The method is therefore at least partly of an underlying computing nature. For example, steps (i) and (ii) are typically an algorithmic determination. Preferably, these steps are implemented entirely by computer, while step (iii) can be implemented both by computer (for example, by recording the barcodes on computing media readable by computers) and without a computer (for example, by a manual or photographic reproduction of the barcodes), or by mixed means (for example, by means of a computer connected to a printer for printing the barcodes on paper). Step (iv) can also be implemented by computer (for example, in the case of the recording of the barcodes on remote servers which ultimately results in the storage of the media in separate locations—those of the remote servers) or without a computer (for example, in the case of physical media which are simply physically placed in said locations, this embodiment being preferred).
The use of an offline computer (i.e. not connected to a computing network) is preferred in order to limit the risks of hacking and dependence on a third party (third-party server, etc.). In which case, the computer is provided with an executable program in order to implement off-line the appropriate steps of the method according to the invention, at least steps (i) and (ii), and/or their inversion as presented in the form of steps (b) and (c) introduced below.
The method according to the invention can be applied to any phrase of words, beyond the context set out in the prior art. However, the use of the method when the phrase consists of a key for accessing digital data (encrypted) stored in a blockchain is preferred, particularly if that data is associated with a cryptocurrency account. In this case, the phrase is preferably a “seed phrase”.
Preferably, there are at least 4 parts of the phrase generated in step (i), preferably at least 6. Step (i) is all the more advantageous in terms of decentralisation and preservation against the loss, the degradation and/or the destruction if a sufficient number of parts are generated.

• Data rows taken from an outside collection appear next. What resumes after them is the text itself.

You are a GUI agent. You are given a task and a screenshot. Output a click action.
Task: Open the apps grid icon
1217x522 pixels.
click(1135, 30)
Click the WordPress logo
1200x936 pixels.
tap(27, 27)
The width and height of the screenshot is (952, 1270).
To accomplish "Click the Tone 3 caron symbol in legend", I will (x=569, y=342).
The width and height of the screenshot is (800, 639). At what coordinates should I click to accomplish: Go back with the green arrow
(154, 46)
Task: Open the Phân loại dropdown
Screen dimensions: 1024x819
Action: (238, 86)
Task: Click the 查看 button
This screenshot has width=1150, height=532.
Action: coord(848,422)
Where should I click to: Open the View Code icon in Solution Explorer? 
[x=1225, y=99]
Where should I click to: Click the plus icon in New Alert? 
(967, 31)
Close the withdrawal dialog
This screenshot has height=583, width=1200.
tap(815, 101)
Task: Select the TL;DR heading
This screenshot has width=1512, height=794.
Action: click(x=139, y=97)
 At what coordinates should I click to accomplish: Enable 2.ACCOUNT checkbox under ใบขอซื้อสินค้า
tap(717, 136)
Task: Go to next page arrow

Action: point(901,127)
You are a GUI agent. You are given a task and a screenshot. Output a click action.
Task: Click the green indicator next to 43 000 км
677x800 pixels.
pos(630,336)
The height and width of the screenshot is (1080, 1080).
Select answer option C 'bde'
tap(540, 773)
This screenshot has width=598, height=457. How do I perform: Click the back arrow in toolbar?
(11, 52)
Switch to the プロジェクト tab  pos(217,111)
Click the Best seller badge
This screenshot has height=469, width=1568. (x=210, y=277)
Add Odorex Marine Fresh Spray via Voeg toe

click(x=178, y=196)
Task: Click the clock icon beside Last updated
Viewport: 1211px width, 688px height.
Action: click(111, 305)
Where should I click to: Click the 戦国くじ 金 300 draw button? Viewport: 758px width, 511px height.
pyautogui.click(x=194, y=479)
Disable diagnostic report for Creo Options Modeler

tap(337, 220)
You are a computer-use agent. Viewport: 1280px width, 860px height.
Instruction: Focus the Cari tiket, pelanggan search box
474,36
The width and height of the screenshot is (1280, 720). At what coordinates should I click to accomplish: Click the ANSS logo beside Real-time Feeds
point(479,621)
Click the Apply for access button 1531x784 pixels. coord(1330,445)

Step (i) can be implemented by any appropriate algorithmic technique known to the person skilled in the art, for example, by a distributed secrecy, or more precisely by a Shamir secret key sharing.
It follows from the description of the method according to the invention that the minimum quantity is typically greater than or equal to 2. This underpins the preferred principle of non-collusion of the information contained in the parts, which allows to avoid or limit the risk of the phrase being determined in an undesired way by its owner. For example, the minimum quantity is at least a third of the number of parts, or at least half the number of parts. In this way, it is necessary to have enough parts of the phrase to determine the phrase, which makes the method more secure and decentralised.
The minimum quantity is preferably strictly less than the number of parts. This underpins the preferred principle of redundancy of information contained in the parts. In this way, it is not necessary to possess all the parts to determine the phrase, and the loss, damage, destruction or failure of one part does not prevent the phrase from being determined. For example, the minimum quantity is at most two-thirds of the number of parts, which gives greater freedom to determine the phrase, while remaining restrictive.
Such practical examples of pairs formed of the number of parts, denoted N, and the minimum quantity are (N, ┌N/3┐), (N, └N/2┘), (N, ┌N/2┐), (N, └2N/3┘) where └-┘ and ┌-┐ designate the “lower integer part” and “upper integer part” operators respectively, for N=4, 5, 6, 7, 8, 9, 10, 11 or 12, these examples being non-limiting.
Step (ii) can be implemented using appropriate techniques known to the person skilled in the art for mapping an alphanumeric chain into a barcode. The barcodes can be single or multi-dimensional. In particular, they are preferably two-dimensional and preferably consist of QR codes.
The matrix form of the QR codes allows to record a large amount of information. Moreover, the QR codes are widely known to the general public and can be easily read by any electronic device equipped with a dedicated application, without the need for complex and specific decoding software or a connection to a particular computing network.
However, the method can be applied in an equivalent way with other systems for symbolic representation of alphanumeric chains.
In the context of this document, a physical medium may comprise a sheet of paper on which a barcode is written, an object on which a barcode is engraved or written, a computer-readable computing medium such as a USB key on which a barcode is recorded, etc. These examples are not limitative. In the context of this document, a computing medium is preferably computer-readable and consists of at least one information storage medium in digital form. It comprises, for example, at least one of the following: a digital memory, a server, a USB key or a computer. It can be in a cloud.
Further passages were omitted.